Vishnu smiled peacefully.
“He is only beginning.”
Meanwhile, in Arjun’s home, things looked… less divine.
His mother stood in the courtyard with a worried expression.
“He still hasn’t shown measurable mana capacity?”
His father sighed and closed the testing scroll again.
“Zero.”
“Not low,” he clarified.
“Zero.”
Inside the house, Arjun’s younger brother spun a wooden spear with impressive control.
The spear tip shimmered faintly with blue and brown light.
Water and earth magic woven together.
At only five years old.
Neighbors had already started whispering.
“A born genius.”
“A natural mage.”
The boy grinned proudly and stabbed the spear into a training dummy.
The earth beneath the dummy hardened instantly while a spiral of water wrapped around the spear’s shaft.
His mother forced a smile.
“He’s talented.”
But her eyes drifted toward the hills where Arjun was still meditating.
Her eldest son.
The quiet one.
The one whose mana capacity seemed to be… nothing.
Later that evening, the family gathered for dinner.
Arjun finally returned home, his clothes damp from sitting near the river.
His father studied him carefully.
“Arjun.”
“Yes?”
“We’ve been discussing your training.”
Arjun paused mid-bite.
His mother spoke gently.
“Magic may not be your path.”
He blinked.
“What?”
His father placed a heavy book on the table.
“Sastrya Vidya.”
The ancient martial disciplines.
Sword.
Spear.
Staff.
Combat techniques refined through centuries.
“You have a perfect physique,” his father continued. “Balance. Focus. Discipline.”
His mother nodded slowly.
“Many warriors rise without strong mana.”
Arjun looked between them.
Then he looked down at his hands.
They were calloused from sitting on cold stone for hours.
Not from holding weapons.
“I see,” he said quietly.
Across the table, his younger brother grinned.
“Don’t worry, brother. I’ll protect you with my magic.”
Arjun laughed softly.
“Thanks.”
But later that night, when everyone had gone to sleep, he returned to the small stream outside town.
He sat down again.
Closed his eyes.
And breathed slowly.
Inside his body, the merged power of Brahma and Kundalini continued to flow under the silent guidance of Shiva’s distant rhythm.
Mana gathered quietly around him.
Unnoticed.
Unmeasured.
Unbelievable.
Far above the clouds, Vishnu looked down at the sleeping world.

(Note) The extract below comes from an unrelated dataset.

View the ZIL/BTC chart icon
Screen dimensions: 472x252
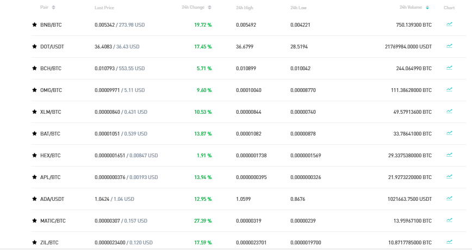tap(449, 242)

His expression was peaceful.
“Let them believe the boy is weak.”
Beside him, Shiva remained silent.
But somewhere in the endless silence of creation, the faint echo of Tandava continued.
And in that rhythm, a possibility slowly formed.
If the boy one day mastered every fragment of the power sleeping inside him…
Even the Trimurti might need to take him seriously.
But that future was still unimaginably far away.
Right now, Arjun was just a quiet boy sitting beside a stream.
A boy who would soon turn eight.
A boy who, next year, would attempt the entrance examination for the legendary academy known as Nalanda Vishvavidyalaya.
He opened his eyes and watched the water flowing past the stones.
The current looked gentle.
But he remembered his mother’s words.
The slowest rivers carve the deepest valleys.
And somewhere, far beyond the mountains, destiny had already begun to move.